Exercise objective: Can you reproduce the entries below with every "How do I perform" swapped for "How can I do" and everything else unchanged?

───

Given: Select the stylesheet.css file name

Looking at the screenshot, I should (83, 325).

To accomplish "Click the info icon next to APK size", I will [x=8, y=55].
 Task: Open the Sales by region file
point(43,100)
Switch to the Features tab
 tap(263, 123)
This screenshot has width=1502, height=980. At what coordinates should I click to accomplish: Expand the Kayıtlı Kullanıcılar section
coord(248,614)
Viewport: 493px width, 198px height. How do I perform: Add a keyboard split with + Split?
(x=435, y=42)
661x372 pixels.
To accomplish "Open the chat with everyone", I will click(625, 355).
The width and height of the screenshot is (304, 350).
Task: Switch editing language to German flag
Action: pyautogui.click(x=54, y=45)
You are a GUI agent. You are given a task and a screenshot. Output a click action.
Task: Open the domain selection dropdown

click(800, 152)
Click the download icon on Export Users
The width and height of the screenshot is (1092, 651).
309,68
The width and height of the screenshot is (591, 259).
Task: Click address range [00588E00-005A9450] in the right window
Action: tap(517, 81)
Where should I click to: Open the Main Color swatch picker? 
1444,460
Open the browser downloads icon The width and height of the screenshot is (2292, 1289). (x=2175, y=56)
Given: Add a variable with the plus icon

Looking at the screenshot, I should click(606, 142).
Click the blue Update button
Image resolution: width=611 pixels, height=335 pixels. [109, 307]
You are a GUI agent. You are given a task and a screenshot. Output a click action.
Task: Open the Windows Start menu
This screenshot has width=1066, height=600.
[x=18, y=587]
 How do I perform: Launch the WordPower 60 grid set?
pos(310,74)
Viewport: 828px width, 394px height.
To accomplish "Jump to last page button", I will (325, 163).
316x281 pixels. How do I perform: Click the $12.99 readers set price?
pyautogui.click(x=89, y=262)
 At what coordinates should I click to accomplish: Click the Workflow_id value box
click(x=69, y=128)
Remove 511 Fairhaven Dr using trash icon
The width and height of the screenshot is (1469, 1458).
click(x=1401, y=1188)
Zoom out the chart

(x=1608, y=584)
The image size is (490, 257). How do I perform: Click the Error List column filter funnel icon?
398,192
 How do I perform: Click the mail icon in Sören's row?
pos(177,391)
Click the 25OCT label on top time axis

───

Result:
Given: Select the stylesheet.css file name

Looking at the screenshot, I should (83, 325).

To accomplish "Click the info icon next to APK size", I will [x=8, y=55].
 Task: Open the Sales by region file
point(43,100)
Switch to the Features tab
 tap(263, 123)
This screenshot has width=1502, height=980. At what coordinates should I click to accomplish: Expand the Kayıtlı Kullanıcılar section
coord(248,614)
Viewport: 493px width, 198px height. How can I do: Add a keyboard split with + Split?
(x=435, y=42)
661x372 pixels.
To accomplish "Open the chat with everyone", I will click(625, 355).
The width and height of the screenshot is (304, 350).
Task: Switch editing language to German flag
Action: pyautogui.click(x=54, y=45)
You are a GUI agent. You are given a task and a screenshot. Output a click action.
Task: Open the domain selection dropdown

click(800, 152)
Click the download icon on Export Users
The width and height of the screenshot is (1092, 651).
309,68
The width and height of the screenshot is (591, 259).
Task: Click address range [00588E00-005A9450] in the right window
Action: tap(517, 81)
Where should I click to: Open the Main Color swatch picker? 
1444,460
Open the browser downloads icon The width and height of the screenshot is (2292, 1289). (x=2175, y=56)
Given: Add a variable with the plus icon

Looking at the screenshot, I should click(606, 142).
Click the blue Update button
Image resolution: width=611 pixels, height=335 pixels. [109, 307]
You are a GUI agent. You are given a task and a screenshot. Output a click action.
Task: Open the Windows Start menu
This screenshot has width=1066, height=600.
[x=18, y=587]
 How can I do: Launch the WordPower 60 grid set?
pos(310,74)
Viewport: 828px width, 394px height.
To accomplish "Jump to last page button", I will (325, 163).
316x281 pixels. How can I do: Click the $12.99 readers set price?
pyautogui.click(x=89, y=262)
 At what coordinates should I click to accomplish: Click the Workflow_id value box
click(x=69, y=128)
Remove 511 Fairhaven Dr using trash icon
The width and height of the screenshot is (1469, 1458).
click(x=1401, y=1188)
Zoom out the chart

(x=1608, y=584)
The image size is (490, 257). How can I do: Click the Error List column filter funnel icon?
398,192
 How can I do: Click the mail icon in Sören's row?
pos(177,391)
Click the 25OCT label on top time axis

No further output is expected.